Releases 10/10/2017 - 13:51

Consultoria Ricci RH após estudo sobre emprego já projeta 2018 com aumento de postos de trabalho e apesar de lento, consecutivo até 2021


Rio de Janeiro--(DINO - 10 out, 2017) - Em 2017 o desemprego no Brasil chegou ao fundo do poço, trabalhadores já deixavam de buscar emprego e começavam a buscar alternativas de sobrevivência na informalidade, já não tinham mais esperanças de uma recolocação profissional, era comum encontrar com executivos a um ano ou mais fora do mercado pois não haviam até então vagas de emprego para estes a as poucas que haviam eram disputadas por centenas de pessoas altamente qualificadas e que já aceitavam ordenados muito a quem de seus últimos salários a fim de conquistar pelo menos o pão de cada dia, o emprego formal já não era algo tão comum e crescia o número de postos de trabalho informais, tais informações são sustentadas por analises paralelas como o estudo do Instituto Brasileiro de Ética Concorrencial (ETCO) e do Ibre/FGV, passando a informalidade ou como alguns chamam "economia subterrânea" fechar ano passado com 16,2% do PIB e este ano deve ser medida ainda a maior.
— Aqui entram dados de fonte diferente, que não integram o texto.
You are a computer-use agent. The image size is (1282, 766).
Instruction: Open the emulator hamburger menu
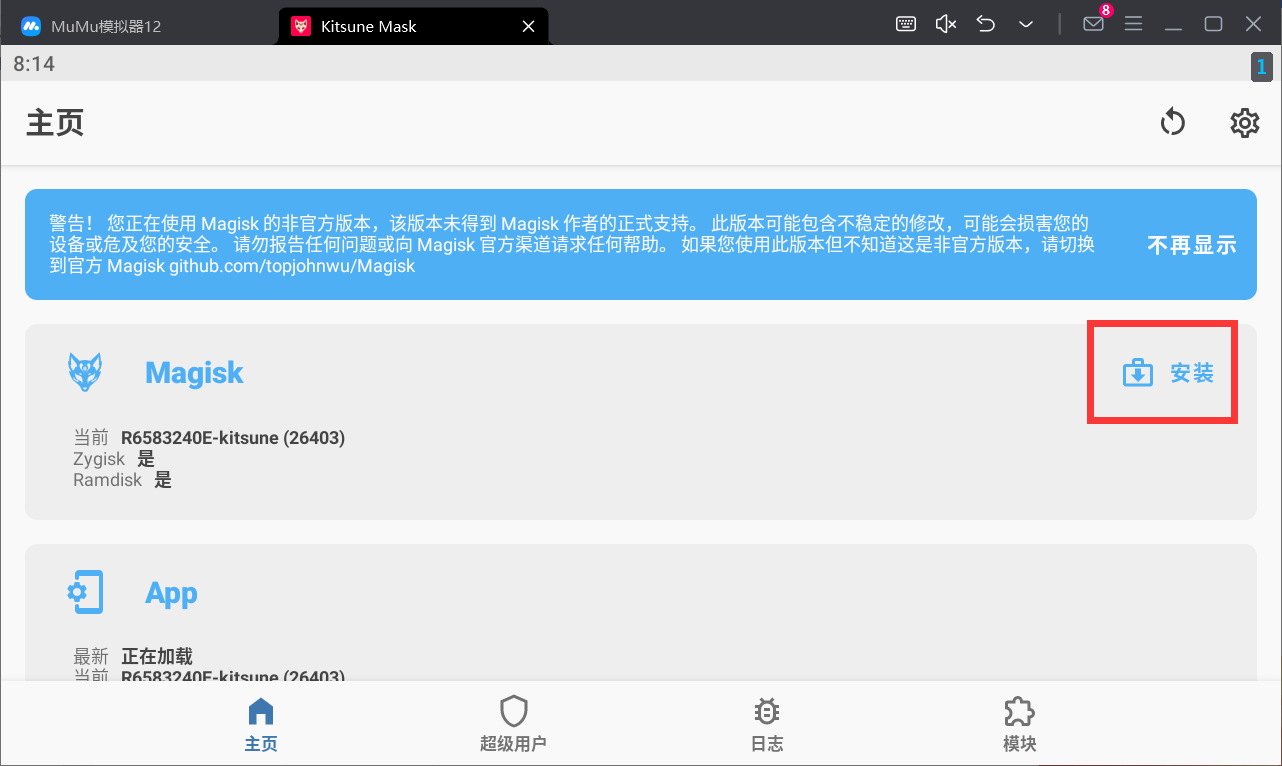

Uma única boa notícia podia se esperar, quando estamos no fundo do poço dificilmente as coisas podem piorar, e o Brasil é um país resiliente e com poder de se levantar brilhante, já é perceptível para quem trabalha assessoria de carreira e apoio a recolocação profissional de desempregados que as empresas não estão mais com a força que estavam demitindo seus funcionários, o número de demissões já está baixando e só ainda não é tão visível ao trabalhador pois existe o efeito do aumento da força de trabalho que nada mais é do que a competição dos novos entrantes no mercado de trabalho para concorrer com os que nele já atuavam, gerando ainda uma sensação de que nada mudou, além disso como a retomada da economia ainda é algo que está engatinhando as empresas tendem a usar a sua mão de obra atual e já contratada no limite de seus esforços pagando horas extras até de fato terem a segurança necessária para a criação de novos postos de trabalho, essa confiança do empresariado não se adquire do dia para a noite.

Esse período de crise por emprego serviu ao menos para uma coisa, semear na mente do trabalhador brasileiro que este deve estar preparado tecnicamente e também deve manter sua empregabilidade em alta para destacar-se em momentos onde forem poucas as oportunidades, empresas especializadas em gerir a carreira de profissionais e que antes atendiam apenas executivos, gerentes e diretores hoje já são procuradas também por analistas, coordenadores e outros perfis assemelhados, Claudio Riccioppo um dos mais renomados executivos de RH do Brasil faz um alerta: "Empregabilidade é uma coisa que se constrói, muitas pessoas querem o caminho mais fácil que é comprar uma alta empregabilidade e isso não está a venda no mercado, empresas que dão orientação técnica e apoio a recolocação profissional não fazem milagres, apesar de potencializarem por demais as chances precisam de tempo, o que pouca gente está disposta a investir".

O desafio para o mercado agora, é absorver todos aqueles que foram demitidos e que para sobreviver buscaram alternativas profissionais fora de seu perfil, e também os que muito tempo ficaram fora do mercado, que também podem estar de certa forma desatualizados, como estará a empregabilidade destes tantos profissionais neste momento? Será que estarão prontos de fato para andar realmente pra frente nos próximos 4 anos? Postos executivos voltam a serem criados e começam a buscar aqueles que a um bom tempo se mantiveram fora do mercado pela carência de vagas para alta administração, é hora de muita atualização e "aquecer as turbinas" torcendo para que as projeções se concretizem.